Chinchón
"Chinchón's square doesn't perform history for you — it just keeps living inside it."
A circular medieval square ringed with wooden balconies still doubles as a bullring twice a year — the rest of the time it just serves garlic soup and anís to anyone who wanders in.
I drove out from Madrid on a Sunday morning, forty-five minutes southeast on the A-4 and then a smaller road that curls through olive groves and the kind of scrubby brown hills that Castile does better than anywhere else I know. You smell Chinchón before you park — anís, sharp and licorice-sweet, drifting from somewhere near the square. It turns out to be coming from everywhere. This is a town built, quite literally, around a distillery.

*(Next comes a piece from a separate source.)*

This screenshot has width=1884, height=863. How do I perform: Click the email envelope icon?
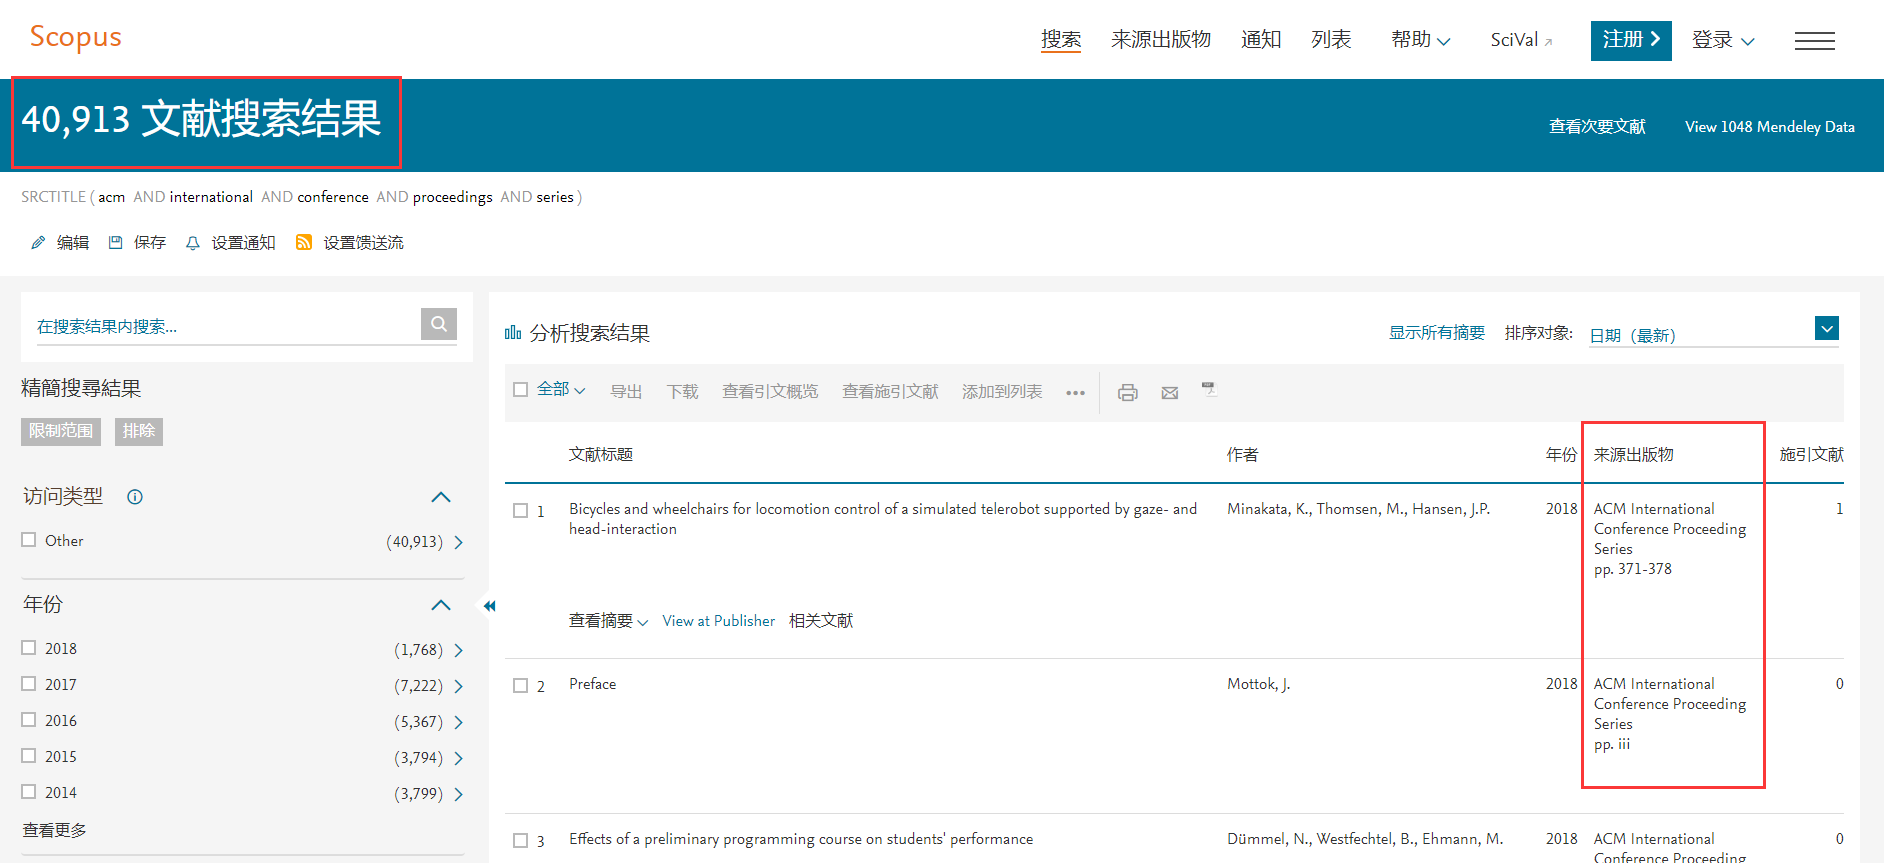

A Square That Refuses to Be a Museum
The Plaza Mayor is the thing everyone comes for, and it earns it. It’s not rectangular like most Spanish squares — it’s an irregular oval, ringed by three-story houses with wooden galleries stacked one above the other, over two hundred balconies in total, each one slightly different, sagging with the particular tilt of five centuries of settling timber. Locals still hang their laundry and their geraniums from them like nothing unusual is going on. Twice a year, in a tradition that goes back to the 15th century, the square is boarded up and turned into a temporary bullring, and those same balconies become box seats. I sat at a table outside one of the bars along the perimeter with a glass of the local dry anís and just watched the light move across the timber for the better part of an hour. Nobody rushed me. Nobody in Chinchón seems to rush anyone.

The square’s oldest surviving structure predates the Catholic Monarchs, and the whole ensemble was declared a national historic monument decades ago, but what struck me wasn’t the age — it’s that the plaza still functions as the actual civic heart of the town. Old men play dominoes under the arcades. Kids kick a ball against the church steps. It’s a stage set that never stopped being a living room.
Anís, Garlic Soup, and the Castle on the Hill
Chinchón’s anís liqueur has been distilled here since the 19th century, and the town’s fortunes were built on it as much as on saffron and garlic, both of which still get sold in braided strings from shopfronts around the square. I ate at a mesón tucked into one of the arcaded corners — sopa de ajo, garlic soup thickened with stale bread and a poached egg, the kind of dish that tastes like it was invented for exactly this kind of cool, dry morning. It arrived in a blackened clay pot still bubbling.
Above the square, on a low rise, sits the Castillo de los Condes, a 15th-century fortress that later belonged to the Counts of Chinchón — one of whom, legend has it, brought quinine back from Peru and gave the world its name via his wife, the Condesa de Chinchón, though historians now treat that story with some skepticism. The castle itself is closed to the public and used for storage, which felt oddly fitting: even the ruins here don’t perform for tourists, they just keep existing.

Below the castle, the Iglesia de la Asunción holds a small Goya painting — the Assumption of the Virgin, done early in his career when his brother was the parish priest here. It’s easy to miss if you don’t ask, tucked into a side chapel with no fanfare at all, which by that point in the day felt entirely on brand for this town.
When to go: Late April through June brings mild weather and the town’s Semana Santa and spring bullfighting traditions without the peak-summer Madrid crowds; early autumn offers the same calm with harvest-season anís and garlic on full display.